Montag, 16. Juli 2018

Klein Adlerauge

Die "Fürsorglichste von allen" ist ein paar Monate älter als ich. Das bedeutet, dass ihr bereits Dinge widerfahren, die bei mir noch nicht auf der Schadensliste stehen. So hat sie sich auch längst neue Linsen in ihre immer noch himmelblauen Augen operieren lassen, was ich Jahr für Jahr auf die lange Bank schiebe.

Nach anfänglichen Schwierigkeiten hat sie im Nahbereich ein Sehvermögen, dass mir zeimlich auf die Nerven geht. Vor allem beim Essen. Da sitzt sie mir gegenüber und lässt urplötzlich den Faden der Unterhaltung schießen, um mit starrem Blick auf den Punkt zu sagen:
"Du hast das was!"

Manchmal handelt es sich um ein winziges Krümelchen, aber leider sehr oft auch um einen akuten Fall meiner wachsenden Kleckeritis, die mir meine Mutter vererbt hat. Meine Mutter schneiderte sich viel selbst. Dazu gehörten viele Blusen mit Schal-Kragen quasi in Lätzchen-Form.
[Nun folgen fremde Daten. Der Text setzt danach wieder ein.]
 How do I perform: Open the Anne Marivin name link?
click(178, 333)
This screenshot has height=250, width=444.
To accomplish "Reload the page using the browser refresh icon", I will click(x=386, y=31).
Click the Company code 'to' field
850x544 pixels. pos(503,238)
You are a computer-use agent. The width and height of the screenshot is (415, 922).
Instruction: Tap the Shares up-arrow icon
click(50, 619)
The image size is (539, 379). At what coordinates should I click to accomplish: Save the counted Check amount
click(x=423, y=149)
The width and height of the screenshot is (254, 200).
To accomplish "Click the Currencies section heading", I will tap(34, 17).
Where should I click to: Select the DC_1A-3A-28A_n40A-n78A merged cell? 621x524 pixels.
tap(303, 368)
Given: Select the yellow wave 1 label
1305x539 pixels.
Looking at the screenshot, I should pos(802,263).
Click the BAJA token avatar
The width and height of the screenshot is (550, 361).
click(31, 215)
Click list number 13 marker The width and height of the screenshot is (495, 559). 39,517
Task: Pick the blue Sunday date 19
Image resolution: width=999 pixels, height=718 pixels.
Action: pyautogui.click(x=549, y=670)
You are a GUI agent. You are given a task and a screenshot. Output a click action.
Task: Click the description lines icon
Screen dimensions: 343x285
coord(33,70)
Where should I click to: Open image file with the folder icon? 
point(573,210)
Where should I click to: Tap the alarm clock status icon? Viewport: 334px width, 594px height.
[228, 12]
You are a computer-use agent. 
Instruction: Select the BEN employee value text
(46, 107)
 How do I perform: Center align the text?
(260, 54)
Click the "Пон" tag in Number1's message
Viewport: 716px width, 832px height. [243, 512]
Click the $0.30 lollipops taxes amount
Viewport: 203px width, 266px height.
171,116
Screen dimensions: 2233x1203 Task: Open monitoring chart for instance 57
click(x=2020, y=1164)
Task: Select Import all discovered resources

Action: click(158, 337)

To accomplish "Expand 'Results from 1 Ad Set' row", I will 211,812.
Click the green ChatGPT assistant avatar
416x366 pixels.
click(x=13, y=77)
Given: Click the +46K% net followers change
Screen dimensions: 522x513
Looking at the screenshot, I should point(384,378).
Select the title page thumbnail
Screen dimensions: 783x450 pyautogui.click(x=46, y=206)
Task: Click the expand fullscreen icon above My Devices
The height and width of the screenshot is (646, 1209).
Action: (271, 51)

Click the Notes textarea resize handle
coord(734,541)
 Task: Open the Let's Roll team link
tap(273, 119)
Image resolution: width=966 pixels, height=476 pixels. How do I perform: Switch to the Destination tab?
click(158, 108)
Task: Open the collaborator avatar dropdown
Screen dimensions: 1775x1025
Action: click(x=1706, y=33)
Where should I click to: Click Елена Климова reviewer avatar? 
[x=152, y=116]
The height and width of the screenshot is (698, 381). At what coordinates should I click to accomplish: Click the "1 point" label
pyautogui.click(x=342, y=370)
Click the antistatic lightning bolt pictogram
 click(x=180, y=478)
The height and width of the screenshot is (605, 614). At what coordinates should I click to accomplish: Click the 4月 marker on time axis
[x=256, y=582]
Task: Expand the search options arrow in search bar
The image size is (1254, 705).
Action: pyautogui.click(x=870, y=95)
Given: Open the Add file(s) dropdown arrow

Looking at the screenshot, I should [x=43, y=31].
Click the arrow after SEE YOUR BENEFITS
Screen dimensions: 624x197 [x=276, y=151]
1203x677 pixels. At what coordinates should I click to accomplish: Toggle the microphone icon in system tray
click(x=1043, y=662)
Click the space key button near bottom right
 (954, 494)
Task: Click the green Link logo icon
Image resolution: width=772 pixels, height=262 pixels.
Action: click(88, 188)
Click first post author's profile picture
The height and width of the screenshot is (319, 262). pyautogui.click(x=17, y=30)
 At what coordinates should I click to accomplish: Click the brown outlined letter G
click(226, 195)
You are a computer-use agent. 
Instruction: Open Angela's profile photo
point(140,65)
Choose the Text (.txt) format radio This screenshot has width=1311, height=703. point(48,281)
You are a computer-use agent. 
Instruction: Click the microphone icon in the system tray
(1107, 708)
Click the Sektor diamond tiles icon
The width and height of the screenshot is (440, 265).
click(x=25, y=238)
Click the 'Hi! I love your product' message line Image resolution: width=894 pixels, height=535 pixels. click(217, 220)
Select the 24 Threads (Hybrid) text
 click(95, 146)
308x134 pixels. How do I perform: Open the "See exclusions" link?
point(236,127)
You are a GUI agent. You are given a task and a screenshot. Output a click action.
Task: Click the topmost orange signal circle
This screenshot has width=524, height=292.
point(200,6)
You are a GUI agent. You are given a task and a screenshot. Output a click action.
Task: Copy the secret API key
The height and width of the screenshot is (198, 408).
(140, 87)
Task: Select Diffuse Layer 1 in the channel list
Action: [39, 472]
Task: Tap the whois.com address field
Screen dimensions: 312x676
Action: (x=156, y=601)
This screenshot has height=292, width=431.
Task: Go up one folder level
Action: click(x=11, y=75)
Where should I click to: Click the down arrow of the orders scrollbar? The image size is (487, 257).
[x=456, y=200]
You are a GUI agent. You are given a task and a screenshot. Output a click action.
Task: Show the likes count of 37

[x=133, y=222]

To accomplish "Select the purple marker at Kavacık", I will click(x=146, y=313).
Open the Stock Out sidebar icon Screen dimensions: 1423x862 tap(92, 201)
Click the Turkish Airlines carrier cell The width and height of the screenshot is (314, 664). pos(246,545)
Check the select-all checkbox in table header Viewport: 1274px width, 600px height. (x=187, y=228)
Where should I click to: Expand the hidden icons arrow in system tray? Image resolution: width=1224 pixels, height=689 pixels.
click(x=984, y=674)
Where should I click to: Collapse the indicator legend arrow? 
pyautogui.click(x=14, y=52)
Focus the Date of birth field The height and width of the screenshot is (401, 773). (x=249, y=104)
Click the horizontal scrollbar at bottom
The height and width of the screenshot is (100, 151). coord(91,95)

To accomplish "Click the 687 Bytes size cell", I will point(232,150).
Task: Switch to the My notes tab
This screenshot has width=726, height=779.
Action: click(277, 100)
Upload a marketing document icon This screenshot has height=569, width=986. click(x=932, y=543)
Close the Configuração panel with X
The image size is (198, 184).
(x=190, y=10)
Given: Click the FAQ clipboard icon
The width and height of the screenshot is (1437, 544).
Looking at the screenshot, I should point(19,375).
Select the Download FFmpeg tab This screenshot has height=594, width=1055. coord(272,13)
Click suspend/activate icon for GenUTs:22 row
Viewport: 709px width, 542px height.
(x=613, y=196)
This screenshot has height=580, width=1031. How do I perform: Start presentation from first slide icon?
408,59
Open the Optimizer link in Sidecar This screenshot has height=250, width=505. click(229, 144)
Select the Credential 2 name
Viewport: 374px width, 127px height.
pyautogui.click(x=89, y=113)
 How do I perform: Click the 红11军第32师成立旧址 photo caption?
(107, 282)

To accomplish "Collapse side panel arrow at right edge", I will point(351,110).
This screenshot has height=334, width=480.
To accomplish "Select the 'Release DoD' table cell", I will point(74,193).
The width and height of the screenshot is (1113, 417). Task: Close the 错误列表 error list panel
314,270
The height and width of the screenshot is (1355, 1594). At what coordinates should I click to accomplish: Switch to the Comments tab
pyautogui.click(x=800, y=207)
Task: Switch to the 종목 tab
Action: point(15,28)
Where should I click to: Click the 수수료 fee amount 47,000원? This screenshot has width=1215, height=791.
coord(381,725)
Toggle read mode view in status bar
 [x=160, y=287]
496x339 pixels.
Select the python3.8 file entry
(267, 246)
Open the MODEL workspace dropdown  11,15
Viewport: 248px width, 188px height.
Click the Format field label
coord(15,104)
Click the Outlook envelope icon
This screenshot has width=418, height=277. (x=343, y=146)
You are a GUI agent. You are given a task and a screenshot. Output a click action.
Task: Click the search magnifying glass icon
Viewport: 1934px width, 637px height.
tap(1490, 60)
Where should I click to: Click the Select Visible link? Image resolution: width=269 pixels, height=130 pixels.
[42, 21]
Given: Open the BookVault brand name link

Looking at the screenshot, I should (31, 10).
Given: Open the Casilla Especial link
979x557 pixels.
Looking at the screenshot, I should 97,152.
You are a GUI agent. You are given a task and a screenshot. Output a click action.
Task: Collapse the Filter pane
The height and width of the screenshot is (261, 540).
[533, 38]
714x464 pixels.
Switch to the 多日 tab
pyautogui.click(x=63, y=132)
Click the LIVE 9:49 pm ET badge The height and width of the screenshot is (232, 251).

Wenn sie mal kleckerte, dann band sie einfach den Kragen andersherum.

So etwas Schickes habe ich leider nicht. Ich mag aber auch nicht wie ein Pate mit in den Kragen gesteckter Ganzkörper-Serviette in den hiesigen Restaurants herum sitzen. Die Leute könnten ja auf gänzlich falsche Gedanken kommen...

So ertrage ich "Klein Adlerauge" grimmig, auch wenn sie Korrekturen an meinem bekleckerten Erscheinungsbild auch vor Gästen und Freunden verlangt.

Gelegentlich wünsche ich mir egoistisch, sie hätte auf die Linsen verzichtet. Denn ich sehe sie immer noch faltenlos und rosig in ewiger Jugend.

Schlecht Sehen ist manchmal eventuell besser als schlecht Hören. Unser Freund von gegenüber hatte  wohl gestern dem Gespräch beim alljährlichen Essen in Cosio di Arroscia nicht konzentriert gefolgt.
Die Festa delle Erbe ist ja berühmt dafür, das man allerlei botanische Raritäten kaufen kann.

"Linsen? Wo habt ihr die gesehen? Linsen sind ja mein Leibgericht!"

Schon war mein verkleckertes Hemd aus dem Fokus.